Friday, December 4, 2009

Fry Bread



















Fry Bread

When I confessed to the students in my ASU jewelry workshop that I'd never tried fry bread, they took it upon themselves to remedy the oversight. Bless/curse them for it.

Fry bread is pretty much what it sounds like: a generous disc of leavened dough deep fried until golden. While it can be wrapped around meat, beans, and veggies (a"Navajo taco"), mine was covered with powdered sugar and honey. I went outside to eat it so no one would see me gnawing, crunching, and licking the honey off my knuckles.

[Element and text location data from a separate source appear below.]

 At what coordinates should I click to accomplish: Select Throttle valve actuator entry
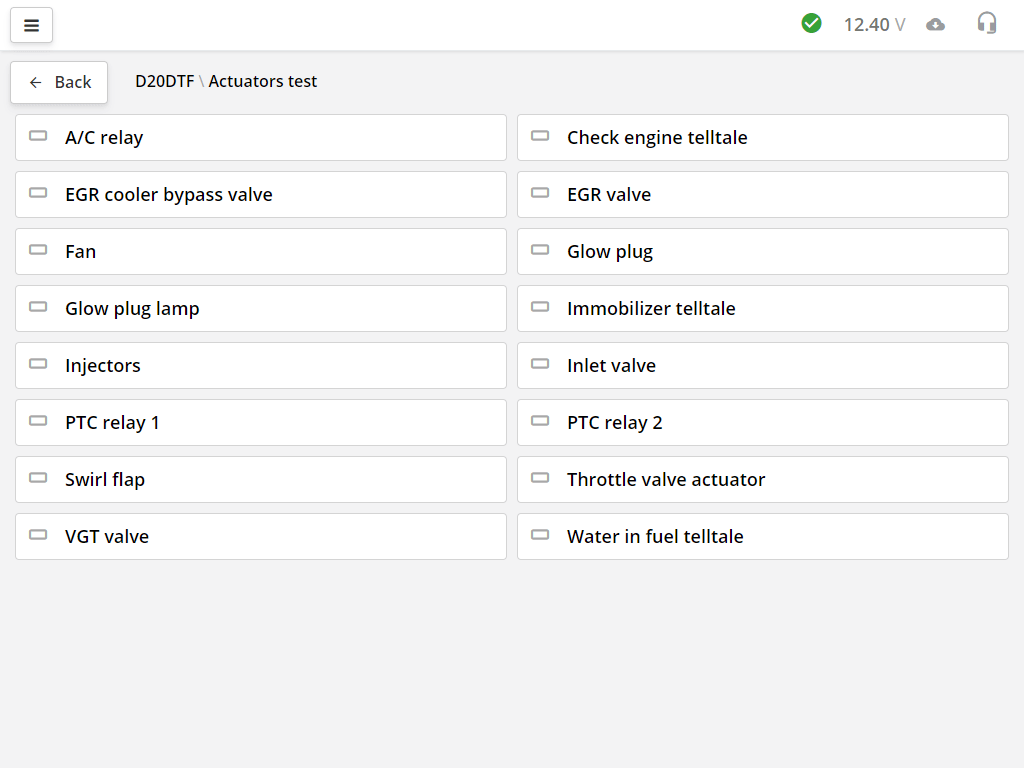(762, 479)
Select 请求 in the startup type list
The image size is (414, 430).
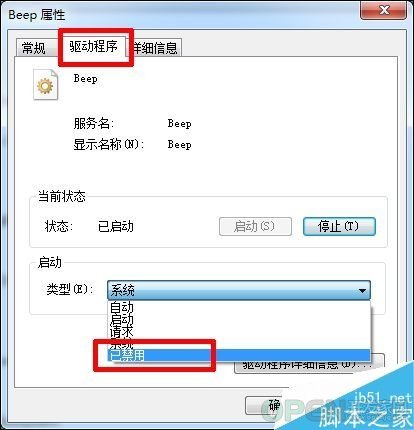[239, 331]
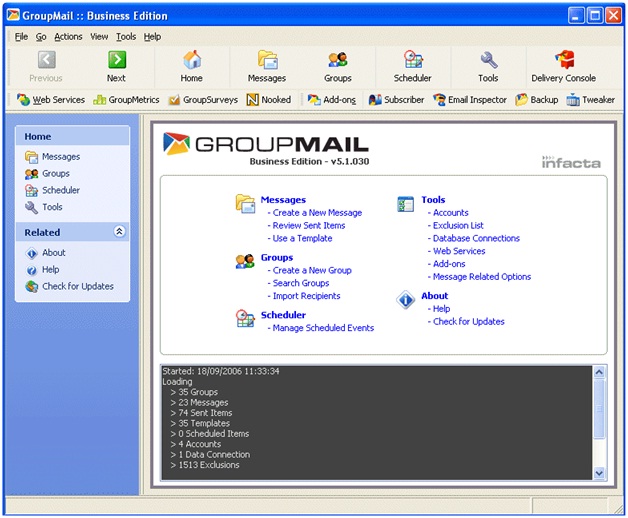Click the Import Recipients link

click(306, 296)
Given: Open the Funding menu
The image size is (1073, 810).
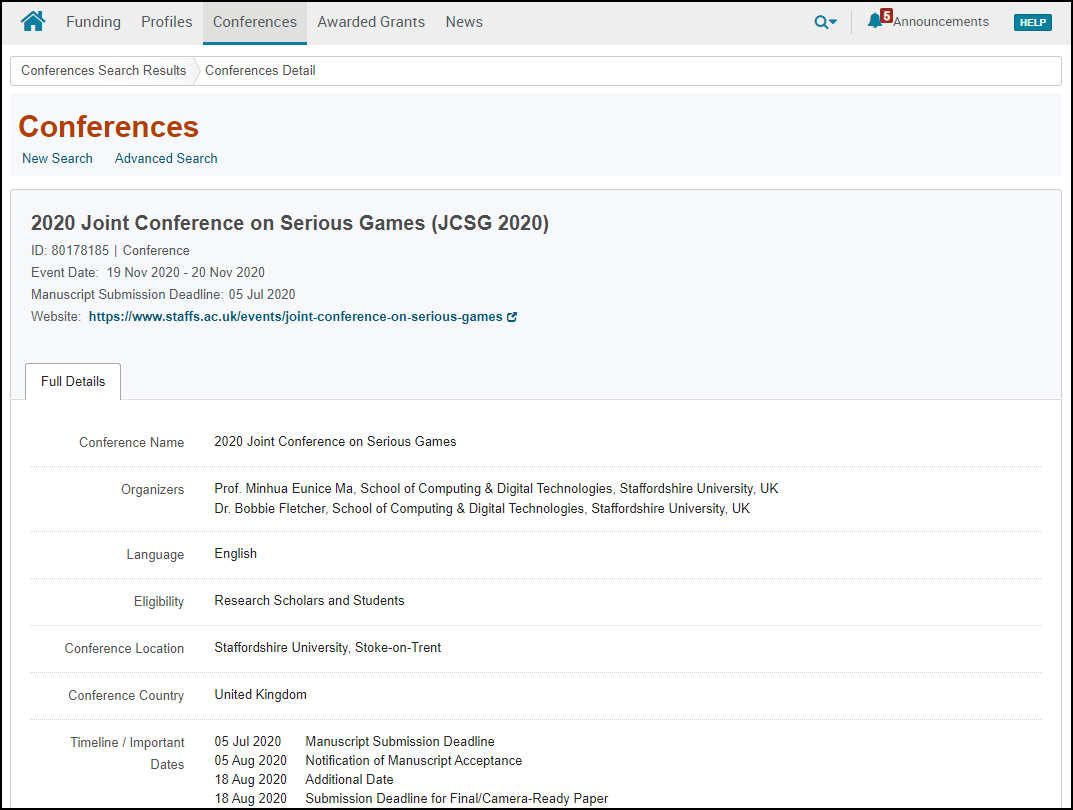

Like so many historical sweets, fry bread also has its unsavory side. While it is known as a "traditional" Native American food, the prominent use of refined flour and shortening dates to a particular--and painful--point in First Nations history. An article from the Tacoma News Tribune quotes Nancy Games, a Puyallup and Tulalip who lives in Yelm, WA: "In the concentration camps called reservations, the agents would give you flour, and that's what you used to make fry bread." Weighing in at 700 calories and 27 grams of fat per serving, fry bread was a sort of proto-Powerbar, a fantastic source of energy during lean times that resulted from Native Americans being cut off from their lands and livelihoods. Today, times may tough but they are hardly "lean"; fry bread has been characterized as a key contributor to the high rates of obesity, diabetes, and heart disease among Native Americans.